A Novel of
Translated by Joan Tate
(Ballentine)Simon grew up in Oljeberget, Sweden --- the harbor for the ferry from Denmark --- during the dark days of WWII. He was sired by a mysterious Jewish fiddler from Germany, abandoned by his mother, and raised by the loving (and lovely) Karin and her stolid non-verbal husband Erik.
The story of Simon his friend Isak and the family is a low-level Swedish Buddenbrooks --- but declaimed in Biblical phrases like, "Nothing helped Erik against his anger, that great wrath burning in his chest that he understood only when he drank," or "But then he remembered the long lake there and heard the sighing in the trees, and the next moment his heart beat faster and he knew he was touching on something very dangerous."
Psychology gets mashed up in the same one- or two-sentence paragraph blender, "For a long spell, he hated Karin because of her heart, then was bitterly ashamed." Or, for a more Old Testament phraseology: "And he punished just as God did, and his blows fell heavily on the righteous and unrighteous, and the boy never tried to understand..."
The Associated Press style of Biblical Writing is apparently a hit in Sweden for Fredriksson's previous work, Hanna's Daughters sold some 2,000,000 copies. However, for those of us outside the Arctic Circle, it amounts to nothing more than a literary twitch. Sherwood Anderson was able to transform New Testament phrasing into something mysterious and glorious. Ms. Fredrikisson --- or better, her translator --- still has a tad of work to do in the verbiage department.Total number of pages in book: 347
Total number of pages read: 101
--- Ignacio Schwartz
(Farrar Straus)Daru lives in Lahore, Pakistan. He is well-educated, with good family connections --- but somewhat of a disaffected Camus Stranger type. Moth Smoke tells of a year when he:
- Gets fired from his job at a local bank;
- Indulges in the beast with two backs with Mumtaz, his best friend's wife;
- Spends his afternoons and evenings batting around moths in his bedroom;
- Takes up with heroin --- he calls it "hairy" --- and robbing botiques (sic!);
- Turns into a general sourpuss;
- As sourpuss, fights with everyone, including, finally, the lovely Mumtaz;
- Screws up knocking over the botique; and
- Gets stuck in the pokey for killing a boy.

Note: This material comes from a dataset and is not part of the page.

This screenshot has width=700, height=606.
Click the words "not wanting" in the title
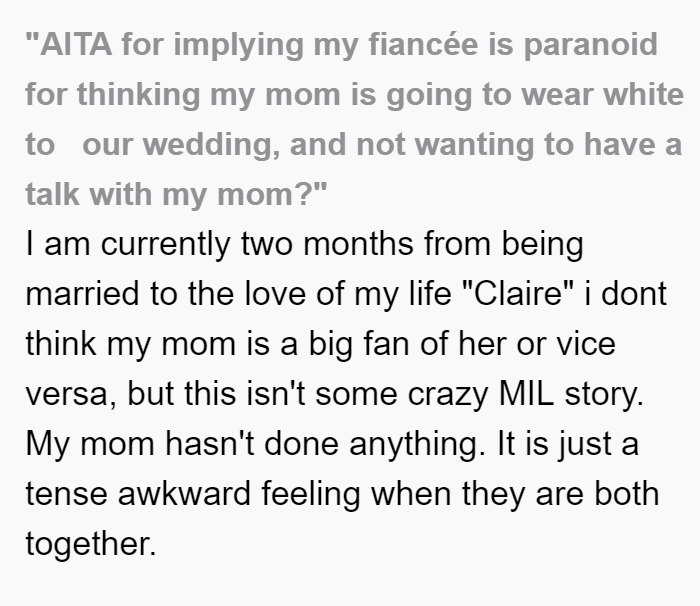[445, 146]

It's a Dreiser story, but set in the Pakistan of today. The main differences are that Hamid writes shorter sentences than Dreiser, Pakistan is different than the American middle west of 1920, and there's a heap of sex and drug-taking (before he goes whole-hog with the "hairy," Daru is a full-time dope-head and dealer.)
Daru is a man of loving detail:
Mumtax has six moles. Two are black: behind her ear and on her hip, in the trough of the wave that crests at her pelvis. Three are the color of rust: knuckle, corner of jaw, behind knee. And one is red, fiery, at the base of her spine, where a tail might grow. I touch them and know them because I watch her like a man in a field stares up at the stars, and I love her constellation because it contains her story and our story, and I wonder which mole is the beginning and which is the end.
However, despite moles and such, the story is a bit jerky, and Dara is more than a bit jerky, too. The author has trouble staying with one character, devoting whole chapters to the brain-noodlings of not only Daru, but his connection Murad, Mumtaz' husband Ozi, Ozi's wife Mumtaz, and even da judge.
And the more we get to know Daru, the more of a creep he becomes, to the point of not only beating up on his serving lad, but also purposely forgetting to pay his back wages --- and, as he falls deeper into his habit --- turning into such a snarl that he ends up offending everyone. Including the reader.
Those who come off best in Moth Smoke are the moths. Unlike the human characters, they, at least, know what they want --- namely, to immolate themselves in the candle-flame and get batted across the room by Daru's tennis racket. And then there's Mumtaz. Her story of being an unwilling mother, telling of how motherhood can ruin an almost ideal marriage, is compelling. It is a tale spoken with enough restraint and psychological insight to ring true.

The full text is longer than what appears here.